Faut-il assassiner Françoise Sagan ?
Magnifique et important texte de Romain Gary, prenant, sur sept pages, la défense de Française Sagan.
" Faut-il assassiner Françoise Sagan ? Il est vrai que voilà bientôt quinze ans qu'on l'assassine. Et la raison est évidente. Malgré tous les coups de boutoir, le milieu social qu'elle incarne avec une aisance stupéfiante, et que reflète chaque page de son œuvre, se porte admirablement (…). Chez Françoise, pas trace d'auto-critique. Pas de contestation. Pas d'appel du pied à Castro, à Mao, à Che Guevara, ce qui vous permet de vous dédouaner sans rien changer à votre train de vie. Sagan travaille sans filet. Je ne connais pas d'œuvre plus fidèle à une certaine réalité sociale (…). J'ai toujours fui dans la vie tous les personnages de ce roman que j'ai si souvent rencontrés, mais à la lecture, leur compagnie devient hallucinante. FAUT-IL HAÏR SAGAN ? Oui, sans doute si vous êtes de ceux que met hors d'eux une société plus forte que sa propre mort, puisqu'elle ne cesse de renaître de ses cendres (…). Il y a de l'immortalité là-dedans. Si décadence il y a, le moins que l'on puisse dire, c'est que la décadence conserve. J'ADMIRE CETTE FEMME. J'admire son refus de céder à la terreur dans Les Lettres, cette terreur qui exige du romancier qu'il veuille changer le monde, qu'il se donne un alibi idéologique. Si le romancier est "bourgeois", on exige qu'il ait au moins la pudeur de se révolter, de faire mine de se haïr (…). Françoise est complètement dépourvue de "culpabilité" (…). Et encore un mot. Je ne saurai jamais si Françoise est une femme diaboliquement naturelle. Ou naturellement diabolique. Ou une toute petite fille qui se cache bien. Romain Gary ".
Ce texte n'a connu qu'une seule parution, dans le n° 1220 du magazine Elle du 5 mai 1969 (pp. 109-111).
Gary répond, à sa manière, aux nombreuses critique dont Sagan fait l'objet et profite de la parution, du dernier roman de Sagan, Un peu de soleil dans l'eau froide. 8eme roman de Françoise Sagan, alors âgée de 34 ans, elle le dédie à sa sœur, et il sera adapté au cinéma deux ans plus tard, en 1971 par Jacques Deray, sur un scénario de Sagan. Elle reprend ici la tradition de ses jolis titres inspirés de vers de poésie :
« Inconnue, elle était ma forme préférée,
Celle qui m’enlevait le souci d’être un homme,
Et je la vois et je la perds et je subis
Ma douleur, comme un peu de soleil dans l’eau froide »
emprûntés donc à Paul Eluard ("Vivre ici", in Capitale de la douleur, 1926).
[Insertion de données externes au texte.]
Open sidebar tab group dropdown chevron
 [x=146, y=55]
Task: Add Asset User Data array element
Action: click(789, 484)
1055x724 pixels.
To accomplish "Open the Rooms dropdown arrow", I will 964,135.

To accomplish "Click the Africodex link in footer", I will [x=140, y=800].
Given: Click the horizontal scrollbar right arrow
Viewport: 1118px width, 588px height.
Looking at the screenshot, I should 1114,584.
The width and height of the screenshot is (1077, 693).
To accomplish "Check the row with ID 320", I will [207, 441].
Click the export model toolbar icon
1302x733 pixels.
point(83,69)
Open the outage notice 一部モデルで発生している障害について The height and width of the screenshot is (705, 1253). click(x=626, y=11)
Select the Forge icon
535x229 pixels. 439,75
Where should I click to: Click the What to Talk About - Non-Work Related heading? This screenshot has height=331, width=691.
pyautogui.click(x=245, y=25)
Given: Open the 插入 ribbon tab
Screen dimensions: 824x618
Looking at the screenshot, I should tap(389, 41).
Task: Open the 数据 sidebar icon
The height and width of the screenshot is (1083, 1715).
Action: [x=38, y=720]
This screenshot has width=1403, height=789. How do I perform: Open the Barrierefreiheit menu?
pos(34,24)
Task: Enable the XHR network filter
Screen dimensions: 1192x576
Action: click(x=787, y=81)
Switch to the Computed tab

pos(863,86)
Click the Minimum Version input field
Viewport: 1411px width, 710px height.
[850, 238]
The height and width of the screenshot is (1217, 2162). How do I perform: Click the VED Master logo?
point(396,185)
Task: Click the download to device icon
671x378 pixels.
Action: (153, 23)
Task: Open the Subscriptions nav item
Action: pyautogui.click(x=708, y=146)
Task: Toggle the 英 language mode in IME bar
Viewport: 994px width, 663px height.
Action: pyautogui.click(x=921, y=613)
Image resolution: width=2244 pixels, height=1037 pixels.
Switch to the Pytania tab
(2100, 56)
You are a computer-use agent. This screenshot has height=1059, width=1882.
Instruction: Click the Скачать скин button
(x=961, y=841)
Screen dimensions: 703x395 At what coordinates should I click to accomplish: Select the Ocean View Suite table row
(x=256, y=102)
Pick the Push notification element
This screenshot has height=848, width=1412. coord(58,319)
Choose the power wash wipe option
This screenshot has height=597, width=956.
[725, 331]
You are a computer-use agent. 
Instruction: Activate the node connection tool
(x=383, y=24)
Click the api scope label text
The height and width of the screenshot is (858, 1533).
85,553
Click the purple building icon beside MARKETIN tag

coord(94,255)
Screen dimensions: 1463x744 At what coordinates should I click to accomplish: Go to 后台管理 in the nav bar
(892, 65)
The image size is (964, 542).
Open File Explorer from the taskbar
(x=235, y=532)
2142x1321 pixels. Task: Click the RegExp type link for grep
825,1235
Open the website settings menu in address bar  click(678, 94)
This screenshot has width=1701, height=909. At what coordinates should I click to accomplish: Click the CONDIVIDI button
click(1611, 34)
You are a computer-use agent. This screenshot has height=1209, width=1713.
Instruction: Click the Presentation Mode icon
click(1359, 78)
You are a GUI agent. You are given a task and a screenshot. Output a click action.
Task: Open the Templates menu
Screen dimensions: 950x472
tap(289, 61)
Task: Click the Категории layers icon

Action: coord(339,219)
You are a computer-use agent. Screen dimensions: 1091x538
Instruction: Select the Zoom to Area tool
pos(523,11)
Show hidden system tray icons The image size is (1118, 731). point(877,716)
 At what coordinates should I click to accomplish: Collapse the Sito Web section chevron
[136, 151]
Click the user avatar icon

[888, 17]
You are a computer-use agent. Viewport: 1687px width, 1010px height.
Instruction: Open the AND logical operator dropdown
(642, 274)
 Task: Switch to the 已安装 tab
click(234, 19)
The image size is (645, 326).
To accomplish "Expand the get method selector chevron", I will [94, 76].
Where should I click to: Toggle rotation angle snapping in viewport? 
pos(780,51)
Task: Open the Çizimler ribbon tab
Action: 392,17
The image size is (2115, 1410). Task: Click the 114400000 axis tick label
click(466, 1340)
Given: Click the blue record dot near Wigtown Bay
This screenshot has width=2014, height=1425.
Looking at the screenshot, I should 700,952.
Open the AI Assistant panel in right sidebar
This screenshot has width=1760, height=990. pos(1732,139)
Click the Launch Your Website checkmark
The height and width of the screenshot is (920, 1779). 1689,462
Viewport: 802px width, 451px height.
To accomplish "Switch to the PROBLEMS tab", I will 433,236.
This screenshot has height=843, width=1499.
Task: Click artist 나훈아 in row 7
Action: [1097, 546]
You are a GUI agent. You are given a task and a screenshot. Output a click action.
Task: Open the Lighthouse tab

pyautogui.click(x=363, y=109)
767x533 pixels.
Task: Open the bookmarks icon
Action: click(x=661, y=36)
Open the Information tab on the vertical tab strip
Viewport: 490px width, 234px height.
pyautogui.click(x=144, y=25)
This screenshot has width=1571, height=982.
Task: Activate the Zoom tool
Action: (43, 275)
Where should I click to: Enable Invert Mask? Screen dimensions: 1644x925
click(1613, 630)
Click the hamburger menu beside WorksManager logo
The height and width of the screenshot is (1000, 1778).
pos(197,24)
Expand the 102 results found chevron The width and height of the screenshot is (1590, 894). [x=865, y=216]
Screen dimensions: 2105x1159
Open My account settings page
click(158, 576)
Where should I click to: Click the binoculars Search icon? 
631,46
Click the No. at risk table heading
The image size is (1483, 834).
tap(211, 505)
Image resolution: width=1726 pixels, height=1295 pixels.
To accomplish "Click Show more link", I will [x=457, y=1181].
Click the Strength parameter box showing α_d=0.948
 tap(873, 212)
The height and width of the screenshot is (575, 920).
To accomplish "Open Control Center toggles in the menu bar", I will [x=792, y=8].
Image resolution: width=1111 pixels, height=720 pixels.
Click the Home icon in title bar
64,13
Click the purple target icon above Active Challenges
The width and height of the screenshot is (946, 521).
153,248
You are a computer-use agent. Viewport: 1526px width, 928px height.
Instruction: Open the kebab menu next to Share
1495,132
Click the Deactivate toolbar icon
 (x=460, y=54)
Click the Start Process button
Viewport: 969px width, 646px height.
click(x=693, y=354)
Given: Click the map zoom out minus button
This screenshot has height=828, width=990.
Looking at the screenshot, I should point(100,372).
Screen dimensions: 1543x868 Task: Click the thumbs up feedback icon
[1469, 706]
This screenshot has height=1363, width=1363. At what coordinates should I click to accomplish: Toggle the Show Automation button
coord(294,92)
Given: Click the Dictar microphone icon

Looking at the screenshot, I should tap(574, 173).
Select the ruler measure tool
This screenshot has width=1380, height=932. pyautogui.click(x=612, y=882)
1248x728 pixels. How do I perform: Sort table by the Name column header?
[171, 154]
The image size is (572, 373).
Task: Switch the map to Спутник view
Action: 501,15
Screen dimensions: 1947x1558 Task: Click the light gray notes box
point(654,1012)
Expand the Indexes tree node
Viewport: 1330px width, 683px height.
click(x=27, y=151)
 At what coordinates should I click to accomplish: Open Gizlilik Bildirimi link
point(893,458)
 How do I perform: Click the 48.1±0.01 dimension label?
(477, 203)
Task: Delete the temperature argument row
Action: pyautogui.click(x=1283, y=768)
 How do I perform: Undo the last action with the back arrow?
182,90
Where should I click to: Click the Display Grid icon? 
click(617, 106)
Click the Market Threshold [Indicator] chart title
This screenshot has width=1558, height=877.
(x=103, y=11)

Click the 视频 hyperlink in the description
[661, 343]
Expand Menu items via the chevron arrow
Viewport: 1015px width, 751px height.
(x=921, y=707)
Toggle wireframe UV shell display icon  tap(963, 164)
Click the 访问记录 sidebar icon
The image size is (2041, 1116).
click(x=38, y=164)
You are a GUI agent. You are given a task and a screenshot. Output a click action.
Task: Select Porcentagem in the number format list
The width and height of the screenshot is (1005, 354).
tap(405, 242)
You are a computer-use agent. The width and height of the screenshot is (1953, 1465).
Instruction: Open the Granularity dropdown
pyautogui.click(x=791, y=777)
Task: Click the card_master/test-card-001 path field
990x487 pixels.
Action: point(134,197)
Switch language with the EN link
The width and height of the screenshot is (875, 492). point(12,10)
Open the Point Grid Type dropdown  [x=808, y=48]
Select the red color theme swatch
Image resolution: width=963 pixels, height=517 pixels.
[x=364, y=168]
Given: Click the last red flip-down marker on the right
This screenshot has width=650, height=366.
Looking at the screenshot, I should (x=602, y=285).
Elle avait déjà extrait de La Vie immédiate (1932), du même Eluard, le titre de son premier roman, Bonjour tristesse.
Le sujet ne pouvait qu'intéresser Gary, illustrant parfaitement le propos de Sagan, celui de « subir sa douleur », le roman abordant notamment le sujet de la dépression. Sagan, lors d'une Radioscopie avec Jacques Chancel, expliquera qu’elle a « voulu raconter l’histoire d’un homme qui est malheureux et qui tombe sur une femme qui l’aide à vivre, lui redonne le goût de vivre, et que lui-même finit par empêcher de vivre, en la faisant se détacher d’elle-même, de lui-même, de leur amour ».
Gary, à cette époque, est en disponibilité du ministère des Affaires étrangères et termine la rédaction de Chien blanc, récit autobiographique écrit dans le contexte de la lutte pour les droits civiques aux États-Unis dans les années 1967-1968 : " je me soûle d'indignation. C'est ainsi d'ailleurs que l'on devient écrivain ".